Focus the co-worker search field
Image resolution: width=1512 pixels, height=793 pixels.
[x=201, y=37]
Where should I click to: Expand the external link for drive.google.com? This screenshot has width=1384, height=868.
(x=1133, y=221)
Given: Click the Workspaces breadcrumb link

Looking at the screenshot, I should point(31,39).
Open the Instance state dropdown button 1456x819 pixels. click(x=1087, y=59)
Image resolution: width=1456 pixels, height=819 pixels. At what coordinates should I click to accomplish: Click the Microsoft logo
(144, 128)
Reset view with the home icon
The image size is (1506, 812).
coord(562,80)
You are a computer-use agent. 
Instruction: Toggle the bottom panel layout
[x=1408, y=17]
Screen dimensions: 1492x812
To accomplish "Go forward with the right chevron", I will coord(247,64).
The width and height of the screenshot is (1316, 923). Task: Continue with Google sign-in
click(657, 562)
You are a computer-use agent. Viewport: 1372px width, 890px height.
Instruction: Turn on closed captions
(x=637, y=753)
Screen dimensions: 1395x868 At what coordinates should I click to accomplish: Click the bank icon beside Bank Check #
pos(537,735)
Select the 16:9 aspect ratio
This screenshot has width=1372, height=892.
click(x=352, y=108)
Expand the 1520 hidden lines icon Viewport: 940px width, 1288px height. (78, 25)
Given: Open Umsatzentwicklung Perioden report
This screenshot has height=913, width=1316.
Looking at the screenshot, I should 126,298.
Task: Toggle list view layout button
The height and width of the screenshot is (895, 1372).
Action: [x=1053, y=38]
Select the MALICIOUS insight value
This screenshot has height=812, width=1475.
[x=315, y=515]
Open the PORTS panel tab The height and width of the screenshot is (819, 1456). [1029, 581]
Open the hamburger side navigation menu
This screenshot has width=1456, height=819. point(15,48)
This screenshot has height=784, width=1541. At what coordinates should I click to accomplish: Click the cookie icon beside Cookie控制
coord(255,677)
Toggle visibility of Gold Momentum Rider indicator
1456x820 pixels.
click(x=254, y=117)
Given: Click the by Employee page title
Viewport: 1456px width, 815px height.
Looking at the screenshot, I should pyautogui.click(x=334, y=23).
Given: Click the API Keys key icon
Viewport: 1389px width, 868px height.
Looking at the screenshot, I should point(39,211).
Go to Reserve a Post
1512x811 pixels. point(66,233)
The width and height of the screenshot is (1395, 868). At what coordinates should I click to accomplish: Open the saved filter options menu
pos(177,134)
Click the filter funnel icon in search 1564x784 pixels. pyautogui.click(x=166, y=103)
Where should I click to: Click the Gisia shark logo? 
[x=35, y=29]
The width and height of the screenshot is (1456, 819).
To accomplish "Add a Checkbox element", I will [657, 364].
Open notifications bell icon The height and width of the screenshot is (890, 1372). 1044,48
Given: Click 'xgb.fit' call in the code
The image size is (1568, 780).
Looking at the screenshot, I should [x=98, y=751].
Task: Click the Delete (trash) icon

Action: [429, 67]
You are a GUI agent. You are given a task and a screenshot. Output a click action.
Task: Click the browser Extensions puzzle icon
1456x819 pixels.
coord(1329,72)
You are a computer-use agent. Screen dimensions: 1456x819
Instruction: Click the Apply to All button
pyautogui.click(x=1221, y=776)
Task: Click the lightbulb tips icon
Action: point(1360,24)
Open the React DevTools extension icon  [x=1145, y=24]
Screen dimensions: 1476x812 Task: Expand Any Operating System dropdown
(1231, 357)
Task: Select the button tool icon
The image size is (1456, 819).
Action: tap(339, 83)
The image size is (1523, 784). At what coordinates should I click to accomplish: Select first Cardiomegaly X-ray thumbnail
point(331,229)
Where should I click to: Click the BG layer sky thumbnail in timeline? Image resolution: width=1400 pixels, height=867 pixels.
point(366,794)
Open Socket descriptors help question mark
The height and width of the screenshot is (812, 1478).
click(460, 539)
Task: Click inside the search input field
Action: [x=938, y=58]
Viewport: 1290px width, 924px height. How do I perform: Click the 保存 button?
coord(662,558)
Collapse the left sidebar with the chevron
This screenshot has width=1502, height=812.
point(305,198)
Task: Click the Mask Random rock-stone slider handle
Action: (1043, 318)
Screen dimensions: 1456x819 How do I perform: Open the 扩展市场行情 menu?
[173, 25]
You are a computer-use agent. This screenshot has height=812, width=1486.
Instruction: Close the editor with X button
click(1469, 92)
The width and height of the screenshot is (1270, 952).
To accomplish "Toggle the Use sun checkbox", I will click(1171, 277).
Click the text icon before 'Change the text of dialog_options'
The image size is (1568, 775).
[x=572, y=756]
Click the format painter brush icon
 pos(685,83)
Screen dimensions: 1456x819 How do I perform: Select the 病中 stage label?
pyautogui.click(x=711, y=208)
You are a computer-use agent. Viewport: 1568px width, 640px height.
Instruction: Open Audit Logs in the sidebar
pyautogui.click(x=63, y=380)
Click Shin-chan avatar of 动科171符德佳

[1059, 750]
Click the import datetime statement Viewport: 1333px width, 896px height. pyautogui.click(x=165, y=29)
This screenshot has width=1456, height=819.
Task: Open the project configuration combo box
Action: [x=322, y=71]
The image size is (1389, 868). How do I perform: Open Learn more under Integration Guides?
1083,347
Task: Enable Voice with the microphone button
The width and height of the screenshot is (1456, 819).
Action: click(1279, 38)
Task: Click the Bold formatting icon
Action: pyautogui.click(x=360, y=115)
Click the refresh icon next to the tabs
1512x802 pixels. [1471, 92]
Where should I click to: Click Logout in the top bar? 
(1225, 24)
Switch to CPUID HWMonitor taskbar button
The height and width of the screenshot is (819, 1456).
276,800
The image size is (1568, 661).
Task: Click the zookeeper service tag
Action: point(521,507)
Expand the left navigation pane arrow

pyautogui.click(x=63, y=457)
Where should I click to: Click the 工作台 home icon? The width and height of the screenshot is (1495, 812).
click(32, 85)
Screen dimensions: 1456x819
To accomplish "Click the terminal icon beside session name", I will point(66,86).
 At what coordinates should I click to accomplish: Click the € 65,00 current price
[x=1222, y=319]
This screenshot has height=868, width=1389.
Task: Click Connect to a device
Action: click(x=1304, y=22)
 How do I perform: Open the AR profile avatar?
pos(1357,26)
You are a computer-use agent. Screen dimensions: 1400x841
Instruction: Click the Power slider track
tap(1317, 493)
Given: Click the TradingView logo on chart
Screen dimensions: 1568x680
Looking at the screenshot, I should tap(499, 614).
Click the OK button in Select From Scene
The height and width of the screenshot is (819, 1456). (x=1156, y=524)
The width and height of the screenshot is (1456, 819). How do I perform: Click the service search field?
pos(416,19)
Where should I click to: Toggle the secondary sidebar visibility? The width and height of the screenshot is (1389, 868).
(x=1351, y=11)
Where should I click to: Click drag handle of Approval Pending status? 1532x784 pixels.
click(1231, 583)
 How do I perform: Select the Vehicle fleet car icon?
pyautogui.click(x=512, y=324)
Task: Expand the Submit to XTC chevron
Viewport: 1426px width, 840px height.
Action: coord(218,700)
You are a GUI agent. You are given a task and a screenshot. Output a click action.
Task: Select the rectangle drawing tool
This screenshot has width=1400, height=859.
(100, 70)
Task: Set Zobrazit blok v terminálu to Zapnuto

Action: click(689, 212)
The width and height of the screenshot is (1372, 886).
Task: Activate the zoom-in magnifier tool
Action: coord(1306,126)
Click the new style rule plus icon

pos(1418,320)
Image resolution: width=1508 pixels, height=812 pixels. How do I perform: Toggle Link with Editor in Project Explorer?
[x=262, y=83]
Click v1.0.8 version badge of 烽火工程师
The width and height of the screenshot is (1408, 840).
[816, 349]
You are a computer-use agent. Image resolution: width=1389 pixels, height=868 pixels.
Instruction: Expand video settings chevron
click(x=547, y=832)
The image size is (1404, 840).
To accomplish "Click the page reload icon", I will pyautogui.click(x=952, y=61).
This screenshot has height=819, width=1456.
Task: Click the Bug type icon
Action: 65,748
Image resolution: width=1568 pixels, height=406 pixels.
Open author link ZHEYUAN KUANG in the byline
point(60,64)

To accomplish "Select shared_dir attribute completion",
━━━━━━━━
# [Task instructions]
Above are the records; from them, give again exactly the lines from the one containing "Given: Click the TradingView logo on chart" to the one containing "Click v1.0.8 version badge of 烽火工程师", both lines included, and nothing more.

# [Written answer]
Given: Click the TradingView logo on chart
Screen dimensions: 1568x680
Looking at the screenshot, I should tap(499, 614).
Click the OK button in Select From Scene
The height and width of the screenshot is (819, 1456). (x=1156, y=524)
The width and height of the screenshot is (1456, 819). How do I perform: Click the service search field?
pos(416,19)
Where should I click to: Toggle the secondary sidebar visibility? The width and height of the screenshot is (1389, 868).
(x=1351, y=11)
Where should I click to: Click drag handle of Approval Pending status? 1532x784 pixels.
click(1231, 583)
 How do I perform: Select the Vehicle fleet car icon?
pyautogui.click(x=512, y=324)
Task: Expand the Submit to XTC chevron
Viewport: 1426px width, 840px height.
Action: coord(218,700)
You are a GUI agent. You are given a task and a screenshot. Output a click action.
Task: Select the rectangle drawing tool
This screenshot has width=1400, height=859.
(100, 70)
Task: Set Zobrazit blok v terminálu to Zapnuto

Action: click(689, 212)
The width and height of the screenshot is (1372, 886).
Task: Activate the zoom-in magnifier tool
Action: coord(1306,126)
Click the new style rule plus icon

pos(1418,320)
Image resolution: width=1508 pixels, height=812 pixels. How do I perform: Toggle Link with Editor in Project Explorer?
[x=262, y=83]
Click v1.0.8 version badge of 烽火工程师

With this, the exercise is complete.